[start Source extract]

Setting-up Apache Spark in Standalone Mode

A thorough approach for parallel computation cluster setup

Rahul Dubey
Towards Data Science

--

In this post we are going to setup Apache Spark in Standalone cluster mode. Apache Spark is a framework which is used to solve Big Data problems like Data Processing, Feature Engineering, Machine learning and working with streaming data. Apache Spark provides a way to distribute your work load with several worker nodes either using Standalone, YARN or MESOS Cluster manager for parallel computation. Simplest of them is Standalone Cluster manager which doesn’t require much tinkering with configuration files to setup your own processing cluster.

I’ll not cover conceptual details in this post but rather practical ones. For a cluster with multiple nodes, I’ll use two nodes with one machine having Ubuntu installed standalone and other machine have VM installed with Bridged Adapter activated. If Bridged Adapter is not activated, follow the steps below.

Setting up VMs for host machine IP address sharing

1. Select machine and then go to settings (image by author)
2. Switch to Network tab and select Adapter 1. After this check “Enable Network Adapter” if unchecked. Select “Bridged Adapter” from drop down box. (image by author)

To check your if your IP address is being shared with VMs, open and login to your VM machine and type in terminal:

#If "ifconfig" not installed
$ sudo apt-get install net-tools
$ ifconfig

You should see your IP address same as your host machine.

Setting up Apache Spark Environment

Once we are done with setting basic network configuration, we need to set Apache Spark environment by installing binaries, dependencies and adding system path to Apache Spark directory as well as python directory to run Shell scripts provided in bin directory of Spark to start clusters.

-----PYTHON SETUP-----
#Check if "python3" is installed
$ python3 --version
#If "pyhon3" not installed, then type commands below
#This will install python 3.6.9
$ sudo apt-get install python3.6
#Check if pip is installed, since we might need it in future
$ pip3 --version
#If pip3 not installed, then type commands below
$ sudo apt install python3-pip
#Also install some other dependencies
$sudo apt-get install python3-numpy python3-matplotlib python3-scipy
-----JAVA SETUP----
#Check if JAVA is installed, this is required by Spark which works #underneath it.

[end Source extract]

**What you need to do**
#1 Turn the paragraph of the Spark setup guide that begins "In this post we are going to setup Apache Spark" into a short bulleted list that keeps its main facts.
#2 Retype the part of the Spark setup guide starting with "2. Switch to" and going on through "to start clusters.".
The listing after this point has no connection to the Spark setup guide.

[start Dataset content]

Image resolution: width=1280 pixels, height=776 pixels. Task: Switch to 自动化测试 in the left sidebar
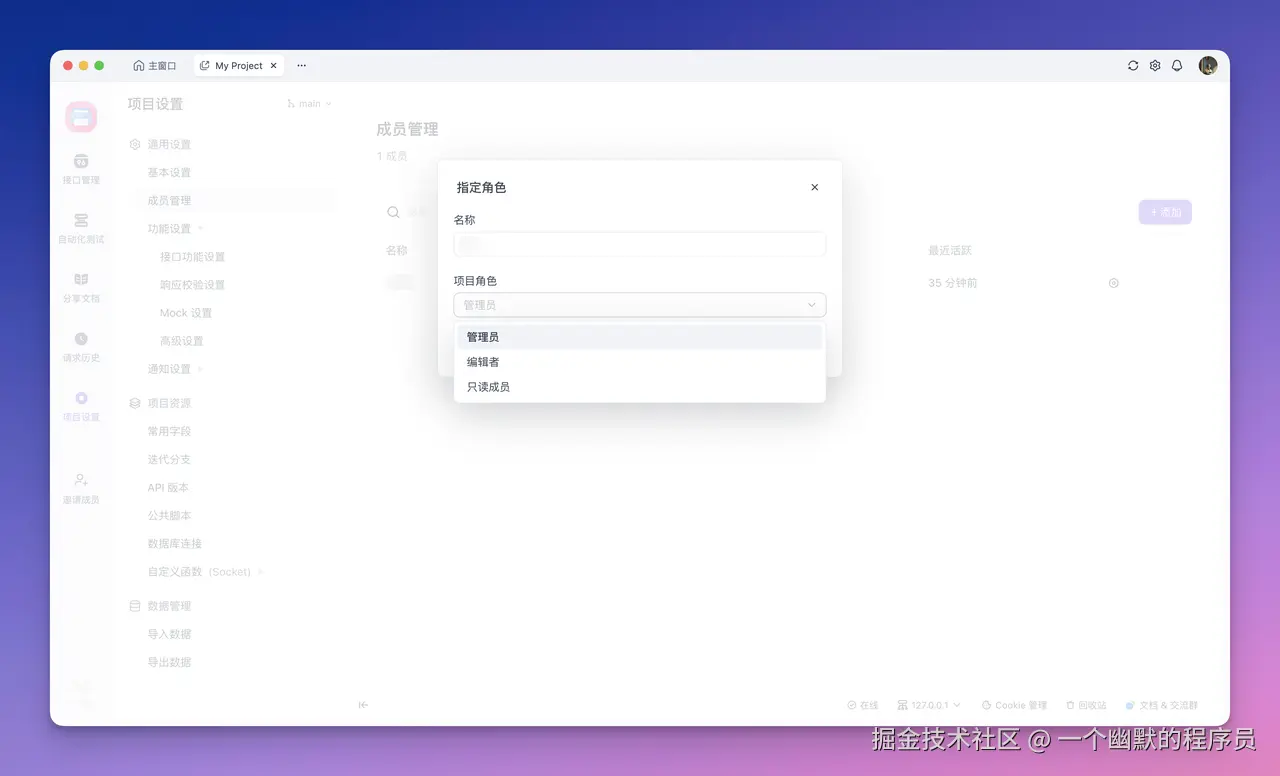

[end Dataset content]

**Answers below**
#1
- The post sets up Apache Spark in Standalone cluster mode.
- Apache Spark is a framework for Big Data problems such as data processing, feature engineering, machine learning and working with streaming data.
- It spreads workload across several worker nodes for parallel computation, using the Standalone, YARN or MESOS cluster manager.
- Standalone is the simplest of these and needs little tinkering with configuration files to set up a processing cluster.

#2
2. Switch to Network tab and select Adapter 1. After this check “Enable Network Adapter” if unchecked. Select “Bridged Adapter” from drop down box. (image by author)

To check your if your IP address is being shared with VMs, open and login to your VM machine and type in terminal:

#If "ifconfig" not installed
$ sudo apt-get install net-tools
$ ifconfig

You should see your IP address same as your host machine.

Setting up Apache Spark Environment

Once we are done with setting basic network configuration, we need to set Apache Spark environment by installing binaries, dependencies and adding system path to Apache Spark directory as well as python directory to run Shell scripts provided in bin directory of Spark to start clusters.